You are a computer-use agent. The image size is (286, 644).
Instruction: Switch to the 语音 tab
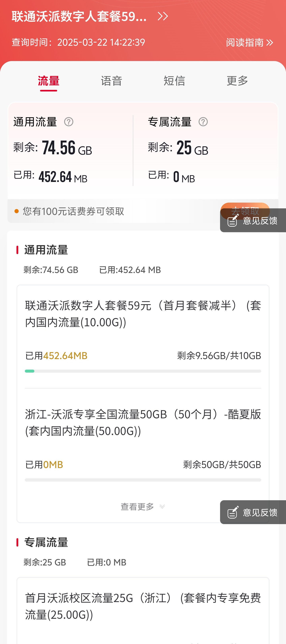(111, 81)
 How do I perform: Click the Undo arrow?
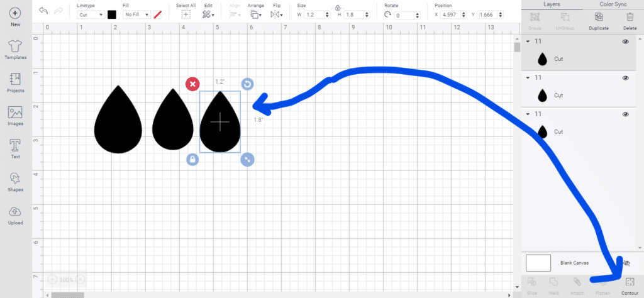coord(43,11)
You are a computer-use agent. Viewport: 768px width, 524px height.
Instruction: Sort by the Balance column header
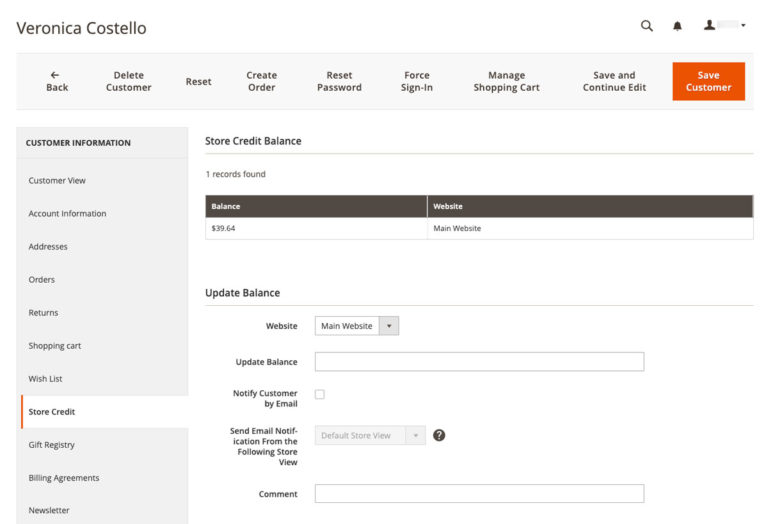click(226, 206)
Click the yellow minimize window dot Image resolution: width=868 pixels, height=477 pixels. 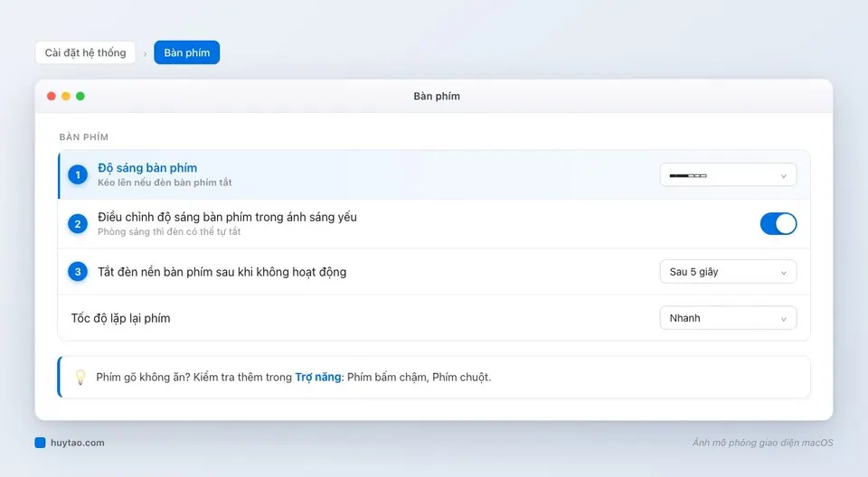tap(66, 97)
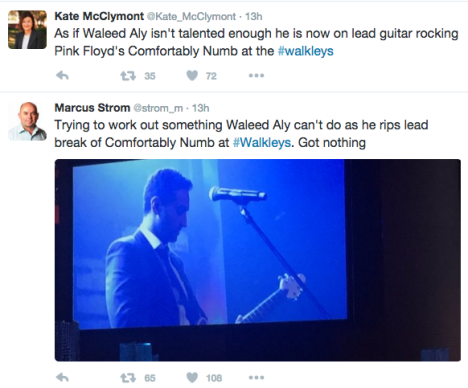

----

# To do
Search the entries above for "agent". Return every line that has it.

# Task solution
You are a computer-use agent. The image size is (286, 644).
You are a computer-use agent. Viewport: 768px width, 524px height.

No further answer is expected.